Durante un breve instante, Langdon percibió un destello de esperanza. Intentó convencerse de que, si la película llegaba a filtrarse, la opinión pública la recibiría con mentalidad abierta y tolerante; al fin y al cabo, era bien sabido que todos los rituales espirituales incluían aspectos que, tomados fuera de contexto, podían resultar alarmantes, como las representaciones de la Pasión de Cristo, los ritos de circuncisión de los judíos, el bautismo de los muertos practicado por los mormones, los exorcismos católicos, el niqab islámico, las curaciones obradas por los chamanes en estado de trance o incluso el consumo figurado de la carne y la sangre de Cristo.

«Soy un iluso —reconoció Langdon, que no se engañaba—. Esa película sembrará el caos».

Imaginó lo que sucedería si apareciera un vídeo en el que los dirigentes de Rusia o del mundo islámico amenazaran con cuchillos el pecho desnudo de una víctima, pronunciaran juramentos violentos, practicaran ejecuciones simuladas, se acostaran en ataúdes simbólicos o bebieran vino en un cráneo humano. El clamor mundial sería instantáneo y abrumador.

«Que Dios nos ayude…»

En la pantalla, el iniciado se estaba llevando el cráneo a los labios. Echó atrás la cabeza para apurar el vino rojo sangre, sellando así su juramento. Después, bajó el recipiente y miró a la congregación reunida a su alrededor. Los hombres más poderosos y respetados de Estados Unidos le hicieron un gesto afirmativo con la cabeza, en señal de aceptación.

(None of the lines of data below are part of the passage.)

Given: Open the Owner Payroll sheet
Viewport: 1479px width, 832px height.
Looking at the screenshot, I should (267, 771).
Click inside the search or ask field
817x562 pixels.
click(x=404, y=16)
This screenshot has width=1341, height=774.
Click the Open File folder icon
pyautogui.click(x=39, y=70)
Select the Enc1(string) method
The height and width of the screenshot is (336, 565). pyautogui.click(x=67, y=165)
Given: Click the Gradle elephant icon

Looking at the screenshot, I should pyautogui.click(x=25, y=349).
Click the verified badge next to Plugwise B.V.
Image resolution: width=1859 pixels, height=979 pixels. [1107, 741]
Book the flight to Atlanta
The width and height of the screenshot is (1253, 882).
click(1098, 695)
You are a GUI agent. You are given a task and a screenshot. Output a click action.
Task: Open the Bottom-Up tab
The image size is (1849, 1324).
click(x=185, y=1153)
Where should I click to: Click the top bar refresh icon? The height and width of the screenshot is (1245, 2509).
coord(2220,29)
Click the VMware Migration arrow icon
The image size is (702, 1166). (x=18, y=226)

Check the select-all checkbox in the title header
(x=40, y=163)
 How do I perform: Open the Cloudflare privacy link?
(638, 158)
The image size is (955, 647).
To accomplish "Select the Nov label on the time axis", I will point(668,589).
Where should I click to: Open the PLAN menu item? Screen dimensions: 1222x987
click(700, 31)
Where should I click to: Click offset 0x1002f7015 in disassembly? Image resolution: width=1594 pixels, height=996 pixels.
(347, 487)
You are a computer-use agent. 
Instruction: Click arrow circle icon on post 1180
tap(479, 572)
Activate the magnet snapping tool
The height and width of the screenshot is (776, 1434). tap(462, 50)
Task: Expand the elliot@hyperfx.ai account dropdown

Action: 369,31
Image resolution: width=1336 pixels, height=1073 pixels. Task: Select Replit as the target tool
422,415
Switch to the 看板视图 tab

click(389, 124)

—«Bienvenido, hermano» —dijo Peter Solomon.

Mientras la imagen se fundía en negro, Langdon se dio cuenta de que se le había cortado la respiración.

Sin decir nada, Sato se inclinó hacia él, cerró el maletín y se lo retiró de las rodillas. Langdon la miró y trató de hablar, pero no encontró palabras. No importaba. Por su expresión, era evidente que había comprendido. Sato tenía razón. La crisis de esa noche era de alcance nacional… y de proporciones inimaginables.